During the entire twelve months of 2018, the Council functioned under two strategic plan years: the FY 2018 Strategic Plan and Budget (January 1, 2018 through August 31, 2018). The first 8 months were under the FY2018 portion and the 2019 Strategic Plan in the remaining 4 months. The CSEC contracts for a two-year period with the current strategic plan beginning September 1, 2017 and ending on August 31, 2019.
The Council’s 9-1-1 Program operates under a Strategic Plan Budget covering two state fiscal years (biennium). The new biennium started September 1, 2017, The wireline and wireless service fees ($0.50 per wireline service connection and cell phone) fund the Strategic Plan Budgets. These fees are collected by telephone service providers and are submitted to the State Comptroller. The collected service fees are appropriated back to the Councils of Government by the legislature and distributed back to the regional planning commissions/councils of government by formula developed by the CSEC.
The Council is responsible for 17 Public Safety Answering Points (PSAPs) in its regional 9-1-1 plan as well as working with the state and the region under a contract for services between the Commission on State Emergency Communications and the Council. Because Corpus Christi METROCOM answers 9-1-1 calls outside of Corpus Christi and in rural Nueces County, the state dictates that we have 18 PSAPs. Also, 9-1-1 service fees are collected by telco providers in rural Nueces County and sent to the Comptroller, no funding is provided by the Council for METROCOM operations. We are required to monitor METROCOM operations one per year. The Council 9-1-1 program is required to monitor the other 17 PSAPs once per quarter and submit any findings to the CSEC in every quarterly performance report.
There are 3 Emergency Municipal Service Districts within the Coastal Bend Region that are not included under the Coastal Bend Regional 9-1-1 Network. Those are the City of Corpus Christi (METROCOM), the City of Portland and the City of Aransas Pass who provide 9-1-1 services to their citizens as dictated by their individual charters under which service fees are established and collected.

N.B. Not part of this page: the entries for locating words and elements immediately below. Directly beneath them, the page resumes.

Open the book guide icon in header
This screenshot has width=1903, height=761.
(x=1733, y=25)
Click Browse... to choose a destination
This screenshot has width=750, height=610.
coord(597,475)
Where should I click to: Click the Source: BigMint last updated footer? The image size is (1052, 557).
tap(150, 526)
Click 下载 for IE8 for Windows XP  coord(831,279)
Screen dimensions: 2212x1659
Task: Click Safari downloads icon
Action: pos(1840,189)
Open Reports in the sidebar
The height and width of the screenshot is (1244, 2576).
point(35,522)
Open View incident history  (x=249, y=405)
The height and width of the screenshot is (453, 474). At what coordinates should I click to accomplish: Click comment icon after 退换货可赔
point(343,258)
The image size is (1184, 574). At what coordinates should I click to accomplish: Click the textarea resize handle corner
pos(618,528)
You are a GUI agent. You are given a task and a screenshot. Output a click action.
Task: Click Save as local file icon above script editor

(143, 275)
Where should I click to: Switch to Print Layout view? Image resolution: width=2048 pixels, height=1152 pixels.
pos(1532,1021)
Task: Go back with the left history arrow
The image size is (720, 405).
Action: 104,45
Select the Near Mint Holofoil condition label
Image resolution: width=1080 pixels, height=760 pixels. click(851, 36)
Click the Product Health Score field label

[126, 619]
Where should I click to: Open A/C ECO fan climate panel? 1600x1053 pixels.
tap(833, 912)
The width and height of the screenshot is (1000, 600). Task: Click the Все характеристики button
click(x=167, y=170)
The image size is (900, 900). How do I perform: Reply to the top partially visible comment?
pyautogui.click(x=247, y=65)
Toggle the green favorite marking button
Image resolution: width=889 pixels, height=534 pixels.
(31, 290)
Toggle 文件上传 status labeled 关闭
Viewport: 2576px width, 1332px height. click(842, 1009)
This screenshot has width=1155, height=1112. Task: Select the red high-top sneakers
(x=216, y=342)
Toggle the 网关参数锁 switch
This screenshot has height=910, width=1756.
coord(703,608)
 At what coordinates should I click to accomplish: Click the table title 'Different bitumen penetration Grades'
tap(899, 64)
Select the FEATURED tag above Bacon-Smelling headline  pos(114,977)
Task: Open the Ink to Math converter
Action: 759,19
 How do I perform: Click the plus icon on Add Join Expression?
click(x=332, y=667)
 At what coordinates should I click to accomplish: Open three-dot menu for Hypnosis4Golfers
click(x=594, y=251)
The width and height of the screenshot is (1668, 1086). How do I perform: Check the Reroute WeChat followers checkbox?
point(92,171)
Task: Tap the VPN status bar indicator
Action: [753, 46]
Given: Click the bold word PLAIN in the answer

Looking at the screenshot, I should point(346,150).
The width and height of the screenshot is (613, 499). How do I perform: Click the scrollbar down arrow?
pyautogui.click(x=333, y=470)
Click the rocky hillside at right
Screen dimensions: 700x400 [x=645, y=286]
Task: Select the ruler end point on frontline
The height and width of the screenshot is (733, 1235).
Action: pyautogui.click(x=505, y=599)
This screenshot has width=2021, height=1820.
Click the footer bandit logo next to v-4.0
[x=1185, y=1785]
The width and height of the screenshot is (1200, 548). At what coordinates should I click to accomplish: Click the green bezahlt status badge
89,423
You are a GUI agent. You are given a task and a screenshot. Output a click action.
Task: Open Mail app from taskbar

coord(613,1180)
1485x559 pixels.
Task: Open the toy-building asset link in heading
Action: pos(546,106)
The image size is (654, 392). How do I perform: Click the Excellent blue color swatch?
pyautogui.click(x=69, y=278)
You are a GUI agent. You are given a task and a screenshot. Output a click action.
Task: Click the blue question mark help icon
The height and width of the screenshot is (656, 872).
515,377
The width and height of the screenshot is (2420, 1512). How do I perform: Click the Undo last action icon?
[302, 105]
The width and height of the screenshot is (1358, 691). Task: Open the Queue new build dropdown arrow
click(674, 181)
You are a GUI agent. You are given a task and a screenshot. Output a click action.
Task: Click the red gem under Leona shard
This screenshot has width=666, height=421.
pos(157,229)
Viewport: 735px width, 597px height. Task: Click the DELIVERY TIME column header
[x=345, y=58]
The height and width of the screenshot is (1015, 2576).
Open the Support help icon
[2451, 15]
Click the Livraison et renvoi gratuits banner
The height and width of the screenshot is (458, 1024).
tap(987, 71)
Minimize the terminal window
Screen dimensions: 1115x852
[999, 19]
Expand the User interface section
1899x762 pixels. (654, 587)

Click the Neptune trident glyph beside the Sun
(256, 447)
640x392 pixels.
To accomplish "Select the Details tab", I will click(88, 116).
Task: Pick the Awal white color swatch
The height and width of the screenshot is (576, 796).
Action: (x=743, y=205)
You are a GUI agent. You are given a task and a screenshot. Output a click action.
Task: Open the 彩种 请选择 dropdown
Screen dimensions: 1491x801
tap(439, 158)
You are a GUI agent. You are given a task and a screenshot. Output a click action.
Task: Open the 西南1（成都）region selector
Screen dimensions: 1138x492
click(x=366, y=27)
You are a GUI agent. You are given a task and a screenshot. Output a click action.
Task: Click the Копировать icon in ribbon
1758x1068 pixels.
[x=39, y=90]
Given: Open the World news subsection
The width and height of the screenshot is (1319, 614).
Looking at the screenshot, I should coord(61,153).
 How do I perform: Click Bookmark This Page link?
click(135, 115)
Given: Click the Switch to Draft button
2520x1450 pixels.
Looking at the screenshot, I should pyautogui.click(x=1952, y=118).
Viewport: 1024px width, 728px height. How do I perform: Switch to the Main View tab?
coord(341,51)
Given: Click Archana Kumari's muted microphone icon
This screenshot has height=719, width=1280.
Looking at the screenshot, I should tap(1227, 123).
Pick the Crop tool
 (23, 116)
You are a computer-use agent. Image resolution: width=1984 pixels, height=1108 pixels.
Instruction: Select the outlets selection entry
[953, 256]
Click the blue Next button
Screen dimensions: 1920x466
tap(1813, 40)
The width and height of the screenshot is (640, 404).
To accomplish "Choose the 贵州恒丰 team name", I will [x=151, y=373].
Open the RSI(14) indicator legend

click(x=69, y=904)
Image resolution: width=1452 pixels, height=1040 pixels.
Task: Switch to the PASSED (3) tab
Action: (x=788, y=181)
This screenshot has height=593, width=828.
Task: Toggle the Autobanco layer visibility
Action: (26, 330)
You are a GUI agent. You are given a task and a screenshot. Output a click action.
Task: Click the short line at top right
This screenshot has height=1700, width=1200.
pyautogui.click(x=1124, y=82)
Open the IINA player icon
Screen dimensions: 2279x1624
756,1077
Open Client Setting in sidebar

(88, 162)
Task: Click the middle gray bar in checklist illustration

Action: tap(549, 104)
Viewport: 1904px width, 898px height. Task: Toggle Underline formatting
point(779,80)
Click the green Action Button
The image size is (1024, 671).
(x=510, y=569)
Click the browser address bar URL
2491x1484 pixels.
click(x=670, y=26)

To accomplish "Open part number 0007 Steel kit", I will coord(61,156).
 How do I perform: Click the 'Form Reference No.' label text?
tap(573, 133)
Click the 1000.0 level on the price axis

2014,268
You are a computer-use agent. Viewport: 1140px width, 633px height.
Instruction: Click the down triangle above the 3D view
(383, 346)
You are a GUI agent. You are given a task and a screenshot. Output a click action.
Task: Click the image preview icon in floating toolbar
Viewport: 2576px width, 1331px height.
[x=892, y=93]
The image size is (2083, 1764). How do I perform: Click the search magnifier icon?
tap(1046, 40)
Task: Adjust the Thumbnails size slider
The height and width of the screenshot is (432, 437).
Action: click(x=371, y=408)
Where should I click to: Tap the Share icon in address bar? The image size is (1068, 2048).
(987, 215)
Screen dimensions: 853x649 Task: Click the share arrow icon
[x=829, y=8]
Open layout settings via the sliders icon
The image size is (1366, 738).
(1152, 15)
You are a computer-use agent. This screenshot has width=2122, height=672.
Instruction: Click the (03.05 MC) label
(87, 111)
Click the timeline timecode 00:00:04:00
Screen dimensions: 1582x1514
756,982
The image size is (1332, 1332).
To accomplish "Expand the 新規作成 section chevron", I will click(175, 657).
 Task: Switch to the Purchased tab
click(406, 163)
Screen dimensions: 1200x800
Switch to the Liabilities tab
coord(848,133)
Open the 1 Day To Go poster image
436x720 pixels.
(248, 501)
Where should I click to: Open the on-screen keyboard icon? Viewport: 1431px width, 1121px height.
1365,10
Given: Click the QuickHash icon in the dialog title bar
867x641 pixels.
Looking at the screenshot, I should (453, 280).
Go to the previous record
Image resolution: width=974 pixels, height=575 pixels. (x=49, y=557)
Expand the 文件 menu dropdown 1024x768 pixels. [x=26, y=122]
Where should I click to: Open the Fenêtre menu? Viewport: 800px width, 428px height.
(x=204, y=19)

Every two years, the Council executes interlocal agreements with all entities, cities and counties that provide 9-1-1 services (have a designated Public Safety Answering Point, PSAP) within a police department or sheriff’s office. All entities must comply including Nueces County within METROCOM. Performance criteria for each PSAP are included in the agreements. The most current interlocal agreements were executed in August 2017. New interlocals will need to be executed in August 2019.
Under the CSEC contract the Council has for 9-1-1 services in this region, 9 performance measures are used to monitor performance. These include number of PSAPs with wireless ANI, number of PSAPs with wireless ALI, total number of 9-1-1 calls, wireless calls as a percentage of total 9-1-1 calls, number of PSAPs with equipment replaced, number of 9-1-1 network outages, percentage of total dollar value of purchasing awarded to historically underutilized businesses, regional Emergency Services IP network (ESInet) services, and state ESInet services. All of the Coastal Bend Region’s PSAPs are both wireless ANI (Phase I) and wireless ALI (Phase II) capable. The Council does have a regional ESInet system under CSEC definition.
The region has two host PSAPs that are connected to 15 remote PSAPs. Voice and data can be shared between the PSAPs. The Council on an annual basis also exceeded its goal for the percentage of total dollar value of purchasing and contracts awarded to historically underutilized businesses (HUBs). PSAP monitoring was done quarterly in 2018 at all of the PSAPs each quarter. A total of 72 PSAP 9-1-1 monitoring visits were made during Calendar Year 2018. During 2018, the total number of 9-1-1 calls to the PSAPs in the Council plan year equaled 157,464. Of these, 141,292 were calls from wireless phones (cell phones). That is, 89.73% of 9-1-1 calls came from cell phones.
The capability to have Text to 9-1-1 evolved during 2017 with implementation, training, testing and acceptance in late November and early December. At least 2 real text to 911 have happened as of late December 2017. During 2018, 626 Text to 9-1-1 calls were received at the PSAPs. Most of these were test calls to make sure the system was working.